● Data for this exercise:
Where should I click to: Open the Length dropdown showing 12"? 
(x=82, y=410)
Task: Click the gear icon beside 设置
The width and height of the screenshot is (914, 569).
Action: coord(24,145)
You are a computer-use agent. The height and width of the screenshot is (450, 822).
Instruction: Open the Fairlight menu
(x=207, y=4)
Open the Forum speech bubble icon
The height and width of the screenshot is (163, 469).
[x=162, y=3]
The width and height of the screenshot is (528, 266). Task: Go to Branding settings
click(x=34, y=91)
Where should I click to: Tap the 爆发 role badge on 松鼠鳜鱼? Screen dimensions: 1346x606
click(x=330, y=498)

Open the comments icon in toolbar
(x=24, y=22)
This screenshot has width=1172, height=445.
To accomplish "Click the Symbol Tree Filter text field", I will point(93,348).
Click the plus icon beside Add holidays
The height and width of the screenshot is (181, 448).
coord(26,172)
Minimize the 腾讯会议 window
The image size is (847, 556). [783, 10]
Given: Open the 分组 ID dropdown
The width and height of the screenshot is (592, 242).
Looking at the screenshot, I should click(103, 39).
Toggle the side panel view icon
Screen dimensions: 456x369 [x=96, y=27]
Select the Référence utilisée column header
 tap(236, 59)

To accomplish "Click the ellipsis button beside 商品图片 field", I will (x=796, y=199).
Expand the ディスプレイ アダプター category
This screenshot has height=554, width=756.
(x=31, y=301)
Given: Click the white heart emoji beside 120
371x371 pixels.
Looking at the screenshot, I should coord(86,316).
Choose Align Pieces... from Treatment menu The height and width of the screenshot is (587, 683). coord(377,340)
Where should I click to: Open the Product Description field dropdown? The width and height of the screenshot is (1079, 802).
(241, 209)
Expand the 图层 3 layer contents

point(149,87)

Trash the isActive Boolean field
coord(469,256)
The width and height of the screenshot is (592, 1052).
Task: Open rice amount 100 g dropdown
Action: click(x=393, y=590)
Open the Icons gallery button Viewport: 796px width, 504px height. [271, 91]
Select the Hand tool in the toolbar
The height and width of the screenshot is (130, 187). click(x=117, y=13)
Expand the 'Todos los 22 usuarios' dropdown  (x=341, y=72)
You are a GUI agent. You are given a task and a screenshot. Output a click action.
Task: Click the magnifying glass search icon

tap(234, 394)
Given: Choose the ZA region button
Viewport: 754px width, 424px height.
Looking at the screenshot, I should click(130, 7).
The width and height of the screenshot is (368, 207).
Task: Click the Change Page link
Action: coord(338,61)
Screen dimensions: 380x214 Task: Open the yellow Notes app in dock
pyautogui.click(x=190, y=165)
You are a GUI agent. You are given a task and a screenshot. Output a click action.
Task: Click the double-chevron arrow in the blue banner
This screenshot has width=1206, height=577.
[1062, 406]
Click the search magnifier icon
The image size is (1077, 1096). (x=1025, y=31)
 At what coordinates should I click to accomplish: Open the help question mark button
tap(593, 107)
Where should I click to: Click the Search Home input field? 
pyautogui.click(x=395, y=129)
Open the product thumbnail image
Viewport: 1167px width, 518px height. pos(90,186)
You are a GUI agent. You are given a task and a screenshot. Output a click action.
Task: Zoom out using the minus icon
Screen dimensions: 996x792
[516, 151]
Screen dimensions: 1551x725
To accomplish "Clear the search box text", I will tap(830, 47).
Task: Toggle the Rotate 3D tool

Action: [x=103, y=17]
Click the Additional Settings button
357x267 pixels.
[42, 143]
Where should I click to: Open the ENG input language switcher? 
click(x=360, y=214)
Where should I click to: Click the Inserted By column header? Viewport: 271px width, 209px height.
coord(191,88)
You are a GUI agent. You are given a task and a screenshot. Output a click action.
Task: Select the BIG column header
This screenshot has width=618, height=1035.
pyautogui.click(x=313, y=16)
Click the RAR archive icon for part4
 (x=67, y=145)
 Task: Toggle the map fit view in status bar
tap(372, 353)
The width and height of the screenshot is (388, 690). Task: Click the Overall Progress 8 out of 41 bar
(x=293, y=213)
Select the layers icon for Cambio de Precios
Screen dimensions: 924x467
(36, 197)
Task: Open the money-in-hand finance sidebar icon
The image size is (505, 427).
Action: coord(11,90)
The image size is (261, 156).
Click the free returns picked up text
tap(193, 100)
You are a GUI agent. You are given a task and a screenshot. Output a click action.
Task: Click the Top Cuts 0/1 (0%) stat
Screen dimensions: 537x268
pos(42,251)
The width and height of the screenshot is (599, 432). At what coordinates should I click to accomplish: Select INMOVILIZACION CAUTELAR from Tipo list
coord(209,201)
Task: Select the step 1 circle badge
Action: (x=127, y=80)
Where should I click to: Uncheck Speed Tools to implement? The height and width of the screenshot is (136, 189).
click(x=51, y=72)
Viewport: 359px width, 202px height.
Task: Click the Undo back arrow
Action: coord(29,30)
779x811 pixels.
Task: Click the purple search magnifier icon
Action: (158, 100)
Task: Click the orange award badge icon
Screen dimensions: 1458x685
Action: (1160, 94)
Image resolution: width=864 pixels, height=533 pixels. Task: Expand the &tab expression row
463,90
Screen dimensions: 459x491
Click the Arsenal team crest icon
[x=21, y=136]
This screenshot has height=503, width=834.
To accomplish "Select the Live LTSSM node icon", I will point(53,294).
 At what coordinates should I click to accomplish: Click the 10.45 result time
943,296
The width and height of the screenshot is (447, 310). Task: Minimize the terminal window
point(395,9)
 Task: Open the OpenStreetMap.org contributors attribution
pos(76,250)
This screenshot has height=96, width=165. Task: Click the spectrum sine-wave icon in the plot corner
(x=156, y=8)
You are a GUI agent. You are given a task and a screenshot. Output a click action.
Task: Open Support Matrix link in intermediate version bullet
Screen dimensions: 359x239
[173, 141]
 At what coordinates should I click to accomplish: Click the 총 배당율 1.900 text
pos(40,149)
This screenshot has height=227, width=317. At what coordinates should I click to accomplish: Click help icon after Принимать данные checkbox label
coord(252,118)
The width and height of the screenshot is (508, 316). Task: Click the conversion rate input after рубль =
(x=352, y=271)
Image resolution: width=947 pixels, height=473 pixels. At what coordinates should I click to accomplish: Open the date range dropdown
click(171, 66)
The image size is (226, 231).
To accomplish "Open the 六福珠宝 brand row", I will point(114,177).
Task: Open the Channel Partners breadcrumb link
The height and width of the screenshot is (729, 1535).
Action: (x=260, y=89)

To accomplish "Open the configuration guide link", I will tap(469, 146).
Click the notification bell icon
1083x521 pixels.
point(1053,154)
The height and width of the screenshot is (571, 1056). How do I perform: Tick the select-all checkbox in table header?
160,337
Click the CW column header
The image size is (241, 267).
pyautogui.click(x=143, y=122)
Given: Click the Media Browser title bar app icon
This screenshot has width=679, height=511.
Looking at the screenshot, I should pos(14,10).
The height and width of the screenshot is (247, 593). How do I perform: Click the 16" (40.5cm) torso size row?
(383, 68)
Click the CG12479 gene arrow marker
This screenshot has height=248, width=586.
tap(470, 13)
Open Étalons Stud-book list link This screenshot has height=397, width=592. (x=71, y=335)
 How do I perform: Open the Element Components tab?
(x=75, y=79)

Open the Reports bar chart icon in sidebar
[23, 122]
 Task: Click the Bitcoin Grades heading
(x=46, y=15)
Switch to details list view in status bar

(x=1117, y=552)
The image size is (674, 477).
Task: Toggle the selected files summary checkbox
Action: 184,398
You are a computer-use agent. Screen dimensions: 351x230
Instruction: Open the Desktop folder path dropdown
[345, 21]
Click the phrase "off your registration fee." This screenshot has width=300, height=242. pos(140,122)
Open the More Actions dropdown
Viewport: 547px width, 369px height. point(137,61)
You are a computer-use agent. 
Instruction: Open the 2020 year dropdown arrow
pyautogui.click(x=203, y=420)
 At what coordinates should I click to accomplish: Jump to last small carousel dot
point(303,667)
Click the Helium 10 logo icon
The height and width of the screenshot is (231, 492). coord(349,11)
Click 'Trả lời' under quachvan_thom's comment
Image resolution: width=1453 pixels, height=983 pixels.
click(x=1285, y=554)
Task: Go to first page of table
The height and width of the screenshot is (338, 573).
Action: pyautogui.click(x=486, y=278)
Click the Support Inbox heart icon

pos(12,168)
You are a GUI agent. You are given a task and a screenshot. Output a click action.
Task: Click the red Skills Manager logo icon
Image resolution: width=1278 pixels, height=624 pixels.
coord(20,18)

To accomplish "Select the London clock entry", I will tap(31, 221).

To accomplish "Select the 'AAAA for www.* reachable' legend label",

● Task brief: Print only the lines from the top of the data above down to the line holding "Given: Open the 分组 ID dropdown", inclusive.

● Finished exercise:
Where should I click to: Open the Length dropdown showing 12"? 
(x=82, y=410)
Task: Click the gear icon beside 设置
The width and height of the screenshot is (914, 569).
Action: coord(24,145)
You are a computer-use agent. The height and width of the screenshot is (450, 822).
Instruction: Open the Fairlight menu
(x=207, y=4)
Open the Forum speech bubble icon
The height and width of the screenshot is (163, 469).
[x=162, y=3]
The width and height of the screenshot is (528, 266). Task: Go to Branding settings
click(x=34, y=91)
Where should I click to: Tap the 爆发 role badge on 松鼠鳜鱼? Screen dimensions: 1346x606
click(x=330, y=498)

Open the comments icon in toolbar
(x=24, y=22)
This screenshot has width=1172, height=445.
To accomplish "Click the Symbol Tree Filter text field", I will point(93,348).
Click the plus icon beside Add holidays
The height and width of the screenshot is (181, 448).
coord(26,172)
Minimize the 腾讯会议 window
The image size is (847, 556). [783, 10]
Given: Open the 分组 ID dropdown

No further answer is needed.